The Home Retrofit Challenge: How is it Financed?

The Home Retrofit Challenge: How is it Financed?

Tom Handford MRICS, Director at Develeco

This year we have seen ice storms in Texas, flash floods in Sudan, European ski resorts without snow, and wildfires across the globe. As a direct consequence of human activity, our world is quite literally ablaze. The World Health Organisation projects that between 2030-2050, climate change will cause approximately 250,000 deaths per year, from malnutrition, malaria, diarrhoea, and heat stress.

In the UK, while the built environment is struggling to adapt to the changing climate, we are also experiencing soaring levels of fuel poverty. Within a fuel poor home, the occupants cannot afford to heat their household to an adequate temperature. 

In 2023, there are an estimated 5.1 million fuel poor households. This represents roughly 18% of all UK homes, up from the official number of 13% in 2019. Not only is this impacting the quality of life for millions of people, but the economy is suffering. According to the End Fuel Poverty Coalition, underheated homes result in health issues that cost the NHS around £6.9 million a day.

Both climate change and fuel poverty can be combated by improving the energy efficiency of our homes. It is approximated that 14% of the UK’s total carbon footprint can be attributed to heating within domestic properties alone. It is for this reason that ‘retrofit’ is essential when considering our transition to a sustainable future. Retrofit is the upgrading of an existing building, with the aim of improving its energy performance and internal comfort levels. A successful retrofit will improve occupant health and wellbeing, whilst ensuring that the building is appropriately adapted for our changing future climate. So, why are we not all retrofitting? 

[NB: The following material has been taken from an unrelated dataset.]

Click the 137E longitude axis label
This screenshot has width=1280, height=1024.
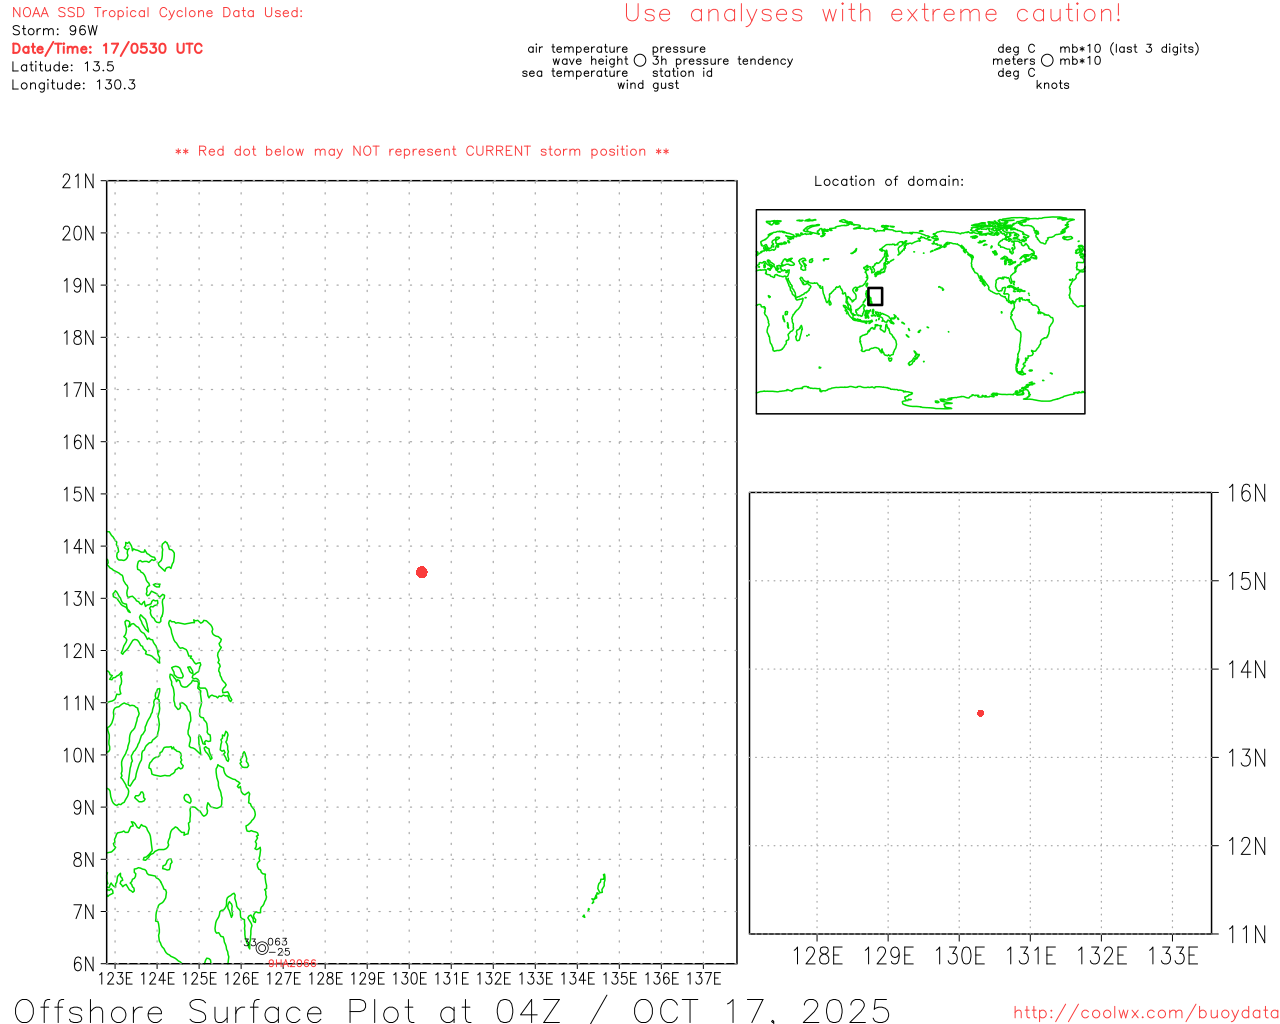(x=703, y=978)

The ‘retrofit challenge’ involves the retrofit of around 28 million UK homes before the year 2050 – roughly equating to one retrofit every two minutes. Without a doubt, the most significant factor to this challenge is cost. Financial information taken from over 200 deep retrofit projects completed in 2022 indicates an average cost of between £870/m2 and £1,100/m2, based on gross internal floor area. For a typical UK home (94m2), this equates to an eye-watering all-inclusive cost of between £80,000 and £100,000. However, these costs reflect best practice retrofit, delivered to the highest standards of air tightness and fabric performance. The costs include all fees associated with PAS 2035 compliance (the government endorsed standard for retrofit), as well as new windows, new electric air source heating and ventilation systems, fully extensive external wall insulation, roof insulation, and solar PV installations with battery storage. 

In reality, dwellings do not need all of these measures. Each dwelling should be assessed individually, based on its condition and the specific requirements of the end user. Expenditure can be managed accordingly and if necessary, retrofit strategies can be implemented over a 10-30 year period. This means that, so long as the individual measures are installed in the correct sequence (fabric-first), the costs of deep retrofit can be extended over a duration that works for the end user. There are also funding opportunities for retrofit measures, most of which require the homeowner or occupant to meet a set of eligibility criteria. That said, for the Boiler Upgrade Scheme (BUS), the eligibility requirements are minimal; funding of £5,000 – £6,000 is available even for second homeowners.

Of course, it must be acknowledged that a sustainable future relies on a lot more than just retrofit. We urgently require a reform within our energy market, away from outdated government subsidies and tariff structures which fail to incentivise a transition to electrified homes. We need to terminate our reliance on, and production of, fossil fuels, bringing forward a green, renewables-led energy system. We require a government committed to a broad, bold, and considered low carbon agenda. That said, as we move towards 2050 and our Net Zero target, it is clear that retrofit has an important role to play and that the UK government cannot foot the retrofit bill alone. 

It is essential that both private investment and green financing solutions, such as demand aggregation financing and ‘Green Leases’, become more widely trialled in the UK. Furthermore, the UK government should consider new fiscal policy specifically focused on poorly performing homes. The UK Green Building Council, for example, propose a Stamp Duty calculation method that is linked to building energy performance. Separately, the Royal Institution of British Architects have advised the government on the potential benefits of linking Council Tax to domestic energy performance, on a bonus-malus scale with associated exemptions.

There are solutions available to increase the uptake of retrofit in the UK. We now need political engagement at local and national level. In response to this, over recent months, the IPPO have been working with Develeco and a wide range of industry professionals, to bring forward a Retrofit Systems Map. Now available online in early form, the interactive map will provide a clear and robust picture of the retrofit landscape, for policy makers, investors, and key decision makers.